Com o cobertor sob suas pernas, uma caneca de chocolate quente em sua mão, olhava para fora através da janela. O branco era bem visível, tomava conta dos telhados, do chão e do topo das árvores. Havia abusado aquela cor. Poderia ser chamada de cor? Ela encarava aquilo como um vazio, uma prisão congelada. Por que não azul? Se questionava. Era a sua cor favorita, combinava perfeitamente com o formato de um enorme algodão doce, uma guloseima que fazia questão de comprar de vez em quando.

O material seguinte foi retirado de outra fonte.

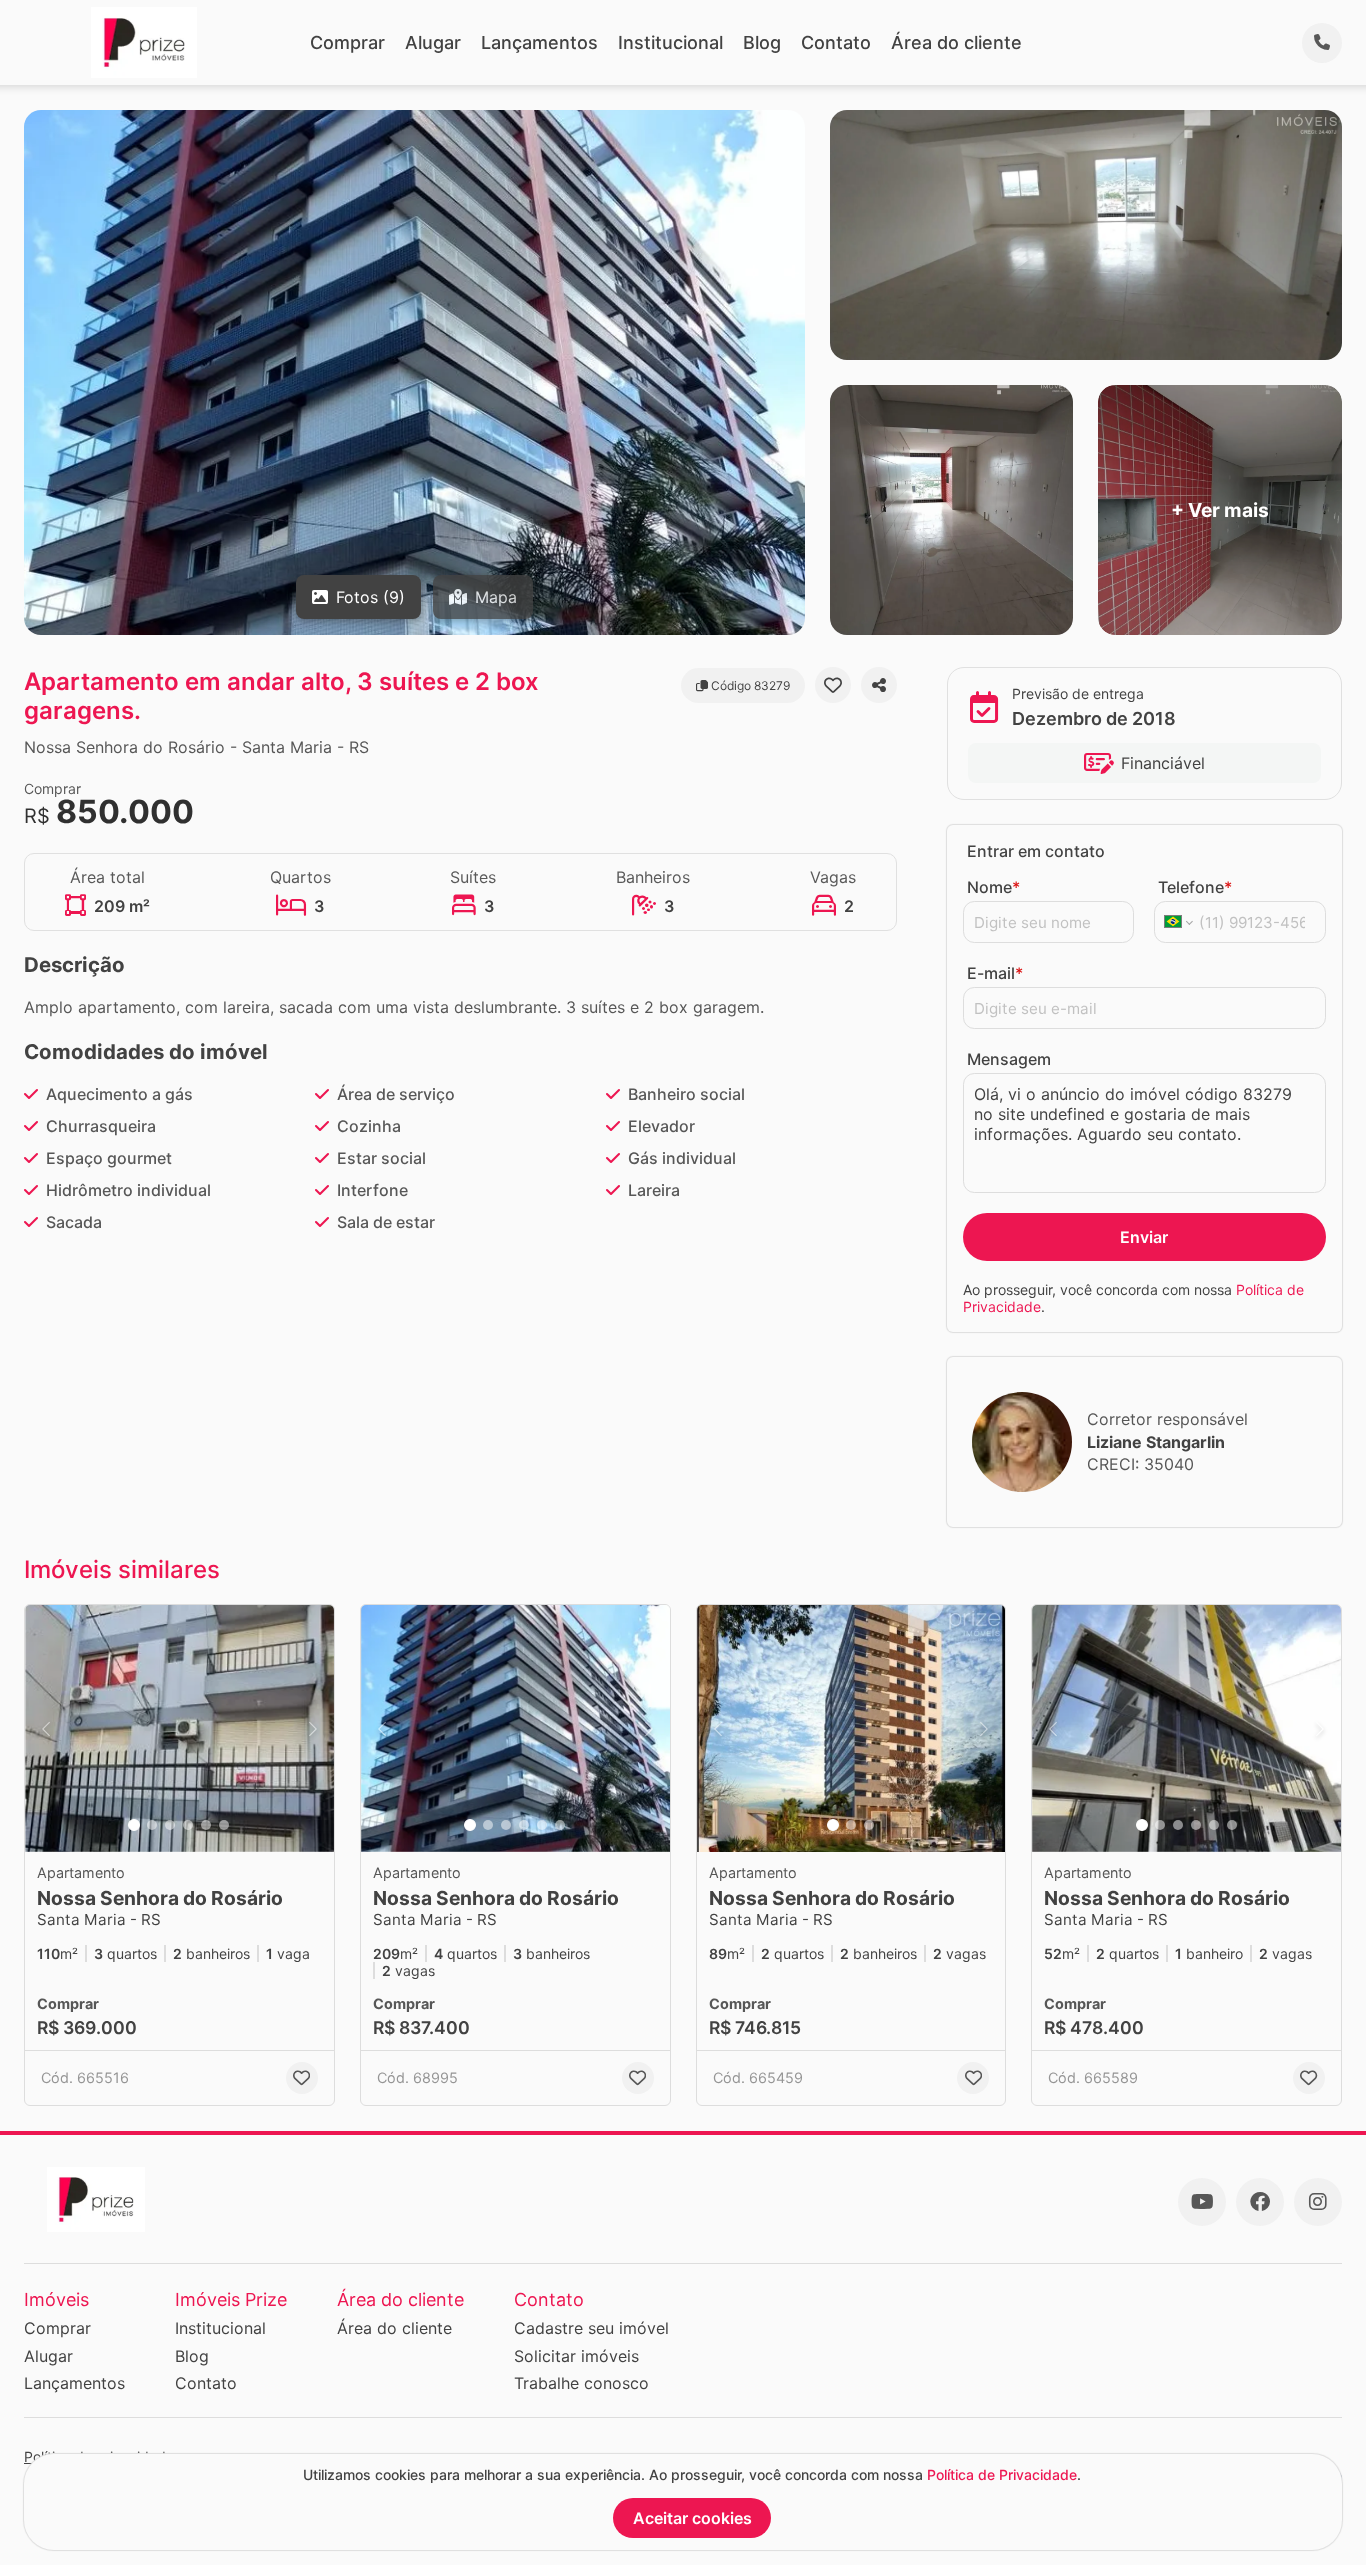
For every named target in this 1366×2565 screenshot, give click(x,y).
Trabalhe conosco (581, 2383)
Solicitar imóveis (576, 2356)
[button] (179, 1728)
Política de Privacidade (1002, 2474)
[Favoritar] (833, 685)
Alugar (433, 42)
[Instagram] (1318, 2202)
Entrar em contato (1036, 851)
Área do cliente (956, 42)
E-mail (995, 973)
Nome (993, 887)
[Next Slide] (313, 1728)
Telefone (1195, 887)
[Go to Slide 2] (152, 1825)
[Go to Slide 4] (188, 1825)
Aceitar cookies (692, 2518)
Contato (836, 42)
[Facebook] (1260, 2202)
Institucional (670, 42)
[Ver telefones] (1322, 43)
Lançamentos (539, 42)
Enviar (1144, 1237)
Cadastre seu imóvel (591, 2328)
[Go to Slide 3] (170, 1825)
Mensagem (1009, 1059)
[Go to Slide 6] (224, 1825)
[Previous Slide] (46, 1728)
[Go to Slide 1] (134, 1825)
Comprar (347, 42)
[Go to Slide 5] (206, 1825)
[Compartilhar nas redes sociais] (879, 685)
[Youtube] (1202, 2202)
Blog (762, 42)
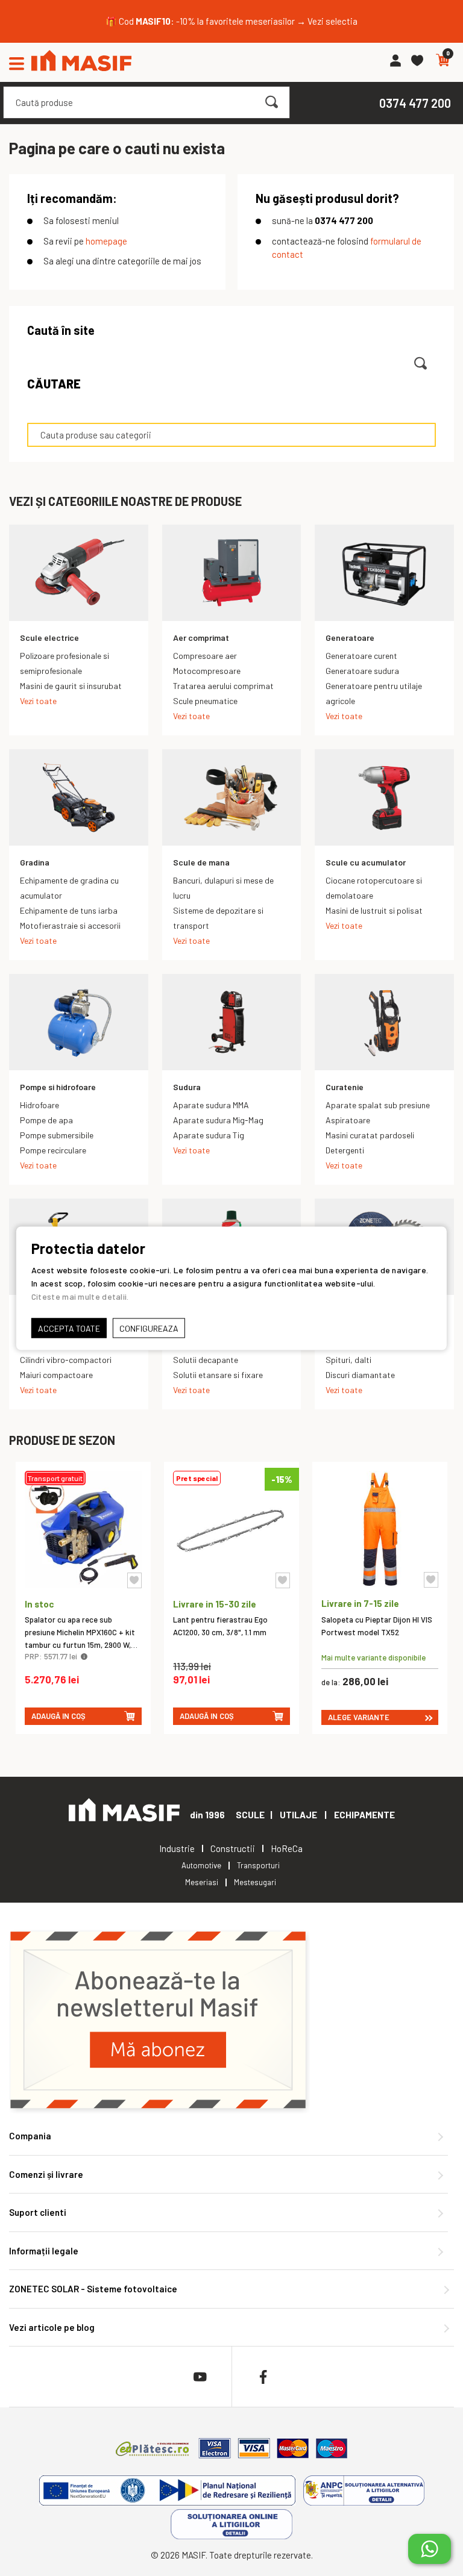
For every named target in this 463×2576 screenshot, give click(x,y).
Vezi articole (52, 2327)
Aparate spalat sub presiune (378, 1105)
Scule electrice (49, 637)
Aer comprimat (201, 637)
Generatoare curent (361, 655)
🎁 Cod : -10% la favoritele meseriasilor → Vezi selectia (231, 21)
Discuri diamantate (360, 1375)
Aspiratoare (348, 1120)
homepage (106, 240)
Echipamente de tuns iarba (69, 910)
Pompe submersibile (56, 1135)
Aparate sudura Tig (208, 1135)
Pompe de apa (46, 1120)
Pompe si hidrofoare (58, 1087)
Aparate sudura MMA (211, 1105)
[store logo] (81, 62)
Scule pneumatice (205, 701)
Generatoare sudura (362, 671)
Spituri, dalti (348, 1360)
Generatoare (350, 637)
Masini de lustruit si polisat (374, 910)
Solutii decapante (205, 1360)
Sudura (187, 1087)
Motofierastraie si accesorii (70, 925)
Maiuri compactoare (56, 1375)
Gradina (34, 862)
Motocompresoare (207, 671)
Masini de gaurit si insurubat (71, 686)
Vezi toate (38, 701)
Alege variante (358, 1717)
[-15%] (231, 1583)
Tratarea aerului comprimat (223, 686)
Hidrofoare (39, 1105)
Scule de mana (201, 862)
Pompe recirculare (53, 1150)
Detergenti (345, 1150)
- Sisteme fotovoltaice (93, 2288)
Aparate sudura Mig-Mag (218, 1120)
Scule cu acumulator (366, 862)
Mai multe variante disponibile (373, 1657)
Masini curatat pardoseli (370, 1135)
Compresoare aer (205, 655)
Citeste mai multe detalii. (80, 1296)
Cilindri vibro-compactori (66, 1360)
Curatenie (345, 1087)
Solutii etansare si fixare (218, 1375)
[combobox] (146, 102)
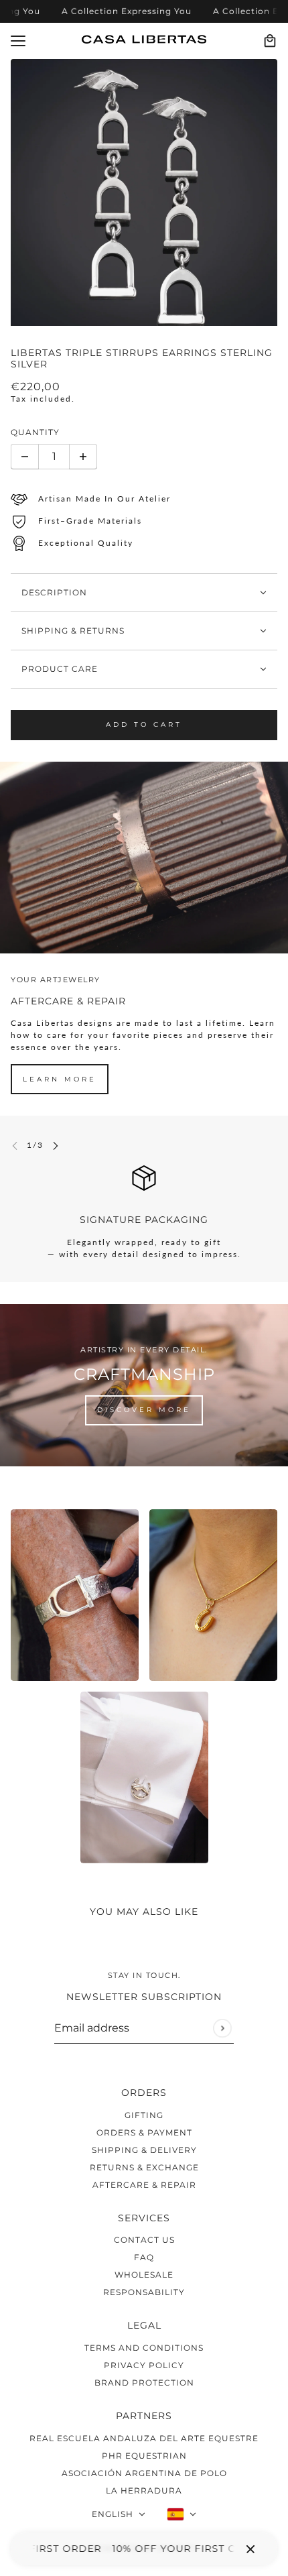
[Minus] (25, 456)
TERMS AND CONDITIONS (144, 2348)
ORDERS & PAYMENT (144, 2132)
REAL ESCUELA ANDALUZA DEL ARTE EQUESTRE (144, 2438)
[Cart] (270, 41)
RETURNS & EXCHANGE (144, 2167)
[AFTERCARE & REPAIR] (144, 858)
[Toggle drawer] (18, 41)
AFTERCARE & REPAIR (144, 2185)
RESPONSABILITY (144, 2292)
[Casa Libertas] (144, 39)
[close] (250, 2549)
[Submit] (222, 2028)
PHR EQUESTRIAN (144, 2456)
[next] (56, 1145)
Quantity (35, 432)
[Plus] (83, 456)
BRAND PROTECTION (144, 2383)
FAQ (144, 2257)
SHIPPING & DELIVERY (144, 2150)
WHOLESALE (144, 2275)
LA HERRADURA (144, 2490)
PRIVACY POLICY (144, 2365)
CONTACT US (144, 2240)
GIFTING (144, 2115)
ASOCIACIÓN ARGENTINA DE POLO (144, 2473)
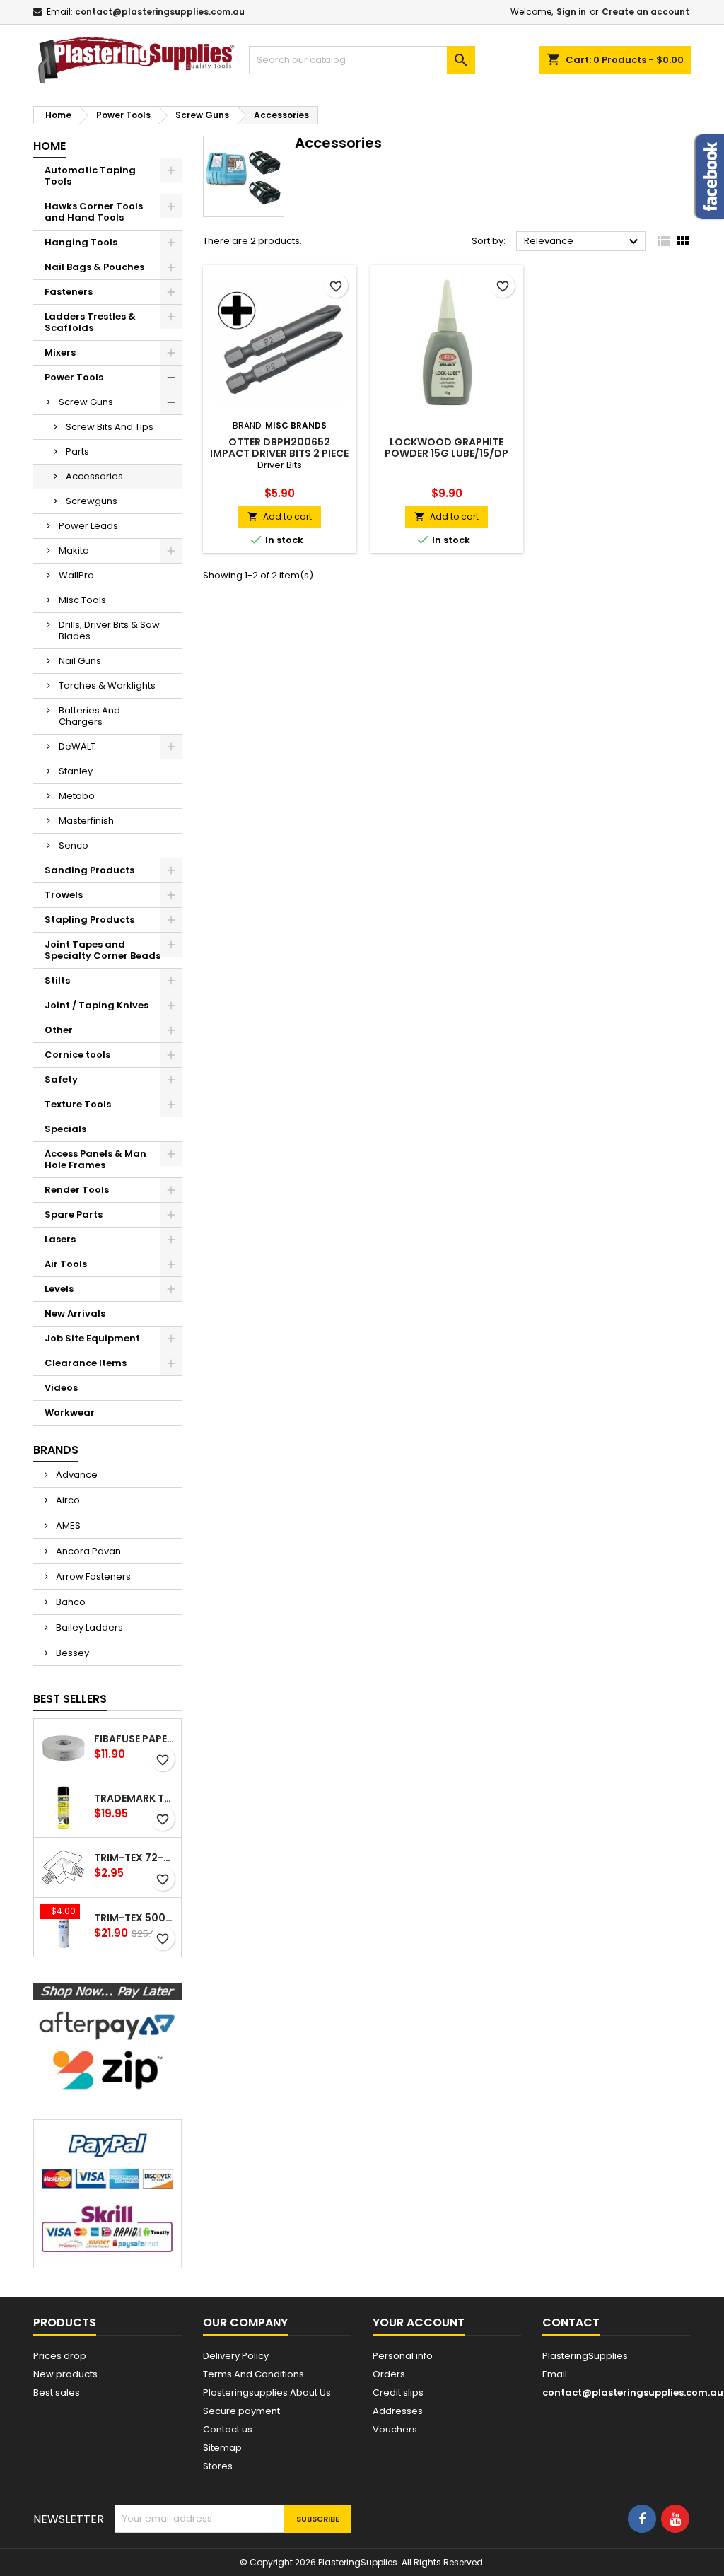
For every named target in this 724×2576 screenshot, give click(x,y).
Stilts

Não lembrava a última vez que visualizou o céu azul, mesmo que enfeitado pelo branco das nuvens. Na vila - como costumava referenciar - o céu era sempre cinza, cinza como as paredes das casas, cinza como seu caderno na mesinha de centro - aquele, o qual escrevia sempre que queria relatar sobre seu dia. Mas, o que relatar? Tudo era tão monótono, tão normal, tão Snowville.

O fato de haver poucas pessoas na vila, a fazia saber de có quem era quem, talvez não pudesse dizer o nome de cada um, porém os rostos eram os mesmos desde que se lembrava. Era fácil decifrar que as crianças viviam entediadas, também era simples notar que seus vizinhos, os da casa à esquerda da sua, viviam brigando, não por conta dos gritos constantes que transpassava a parede de seu quarto, mas pela expressão da esposa, quando se encontravam pelas ruas.

- Querida, você não quer dar uma volta lá fora? Talvez ir comprar uns pãezinhos? - a voz da avó ressoou baixa por conta da idade.

Moravam apenas as duas naquela pequena casa. A senhora de cabelos grisalhos a amava como se fosse uma filha, mas não é o que dizem? Uma neta é filha duas vezes?

- Preciso mesmo? Está nevando. - ela emburrou a cara, a contragosto levantou para atender ao pedido da mais velha.

Depois de ter o dinheiro em mãos, subiu para o quarto, o som da madeira um tanto gasta musicalizando seus passos. Pegou seu casaco, estava nevando e o frio era uma consequência costumeira. Assim, se dirigiu para fora do ambiente tão familiar, metendo imediatamente as mãos dentro dos bolsos, parecia até que elas poderiam ser petrificadas a qualquer instante. Deu alguns passos para longe de sua casa, contando mentalmente cada um dos que dava. Mas não se deu conta de quando esbarrou em alguém, em um rapaz.

- Desculpe. - o estranho - o qual ela nunca havia visto por aquelas bandas - sibilou de cabeça baixa.

Sua mão direita estava manchada de vermelho, ela não conseguiu identificar a origem do líquido. Com os passos meio vacilantes, o jovem se afastava em silêncio, porém apressadamente, vacilantemente apressado. Tinha o cabelo negro como café, ao mesmo tempo marrom, como o chocolate que Sammanta havia tomado minutos antes.

Não passou muito tempo observando aquelas costas cobertas por um sobretudo de lavagem escura, se deixou levar por seus próprios passos esquecendo o breve ocorrido.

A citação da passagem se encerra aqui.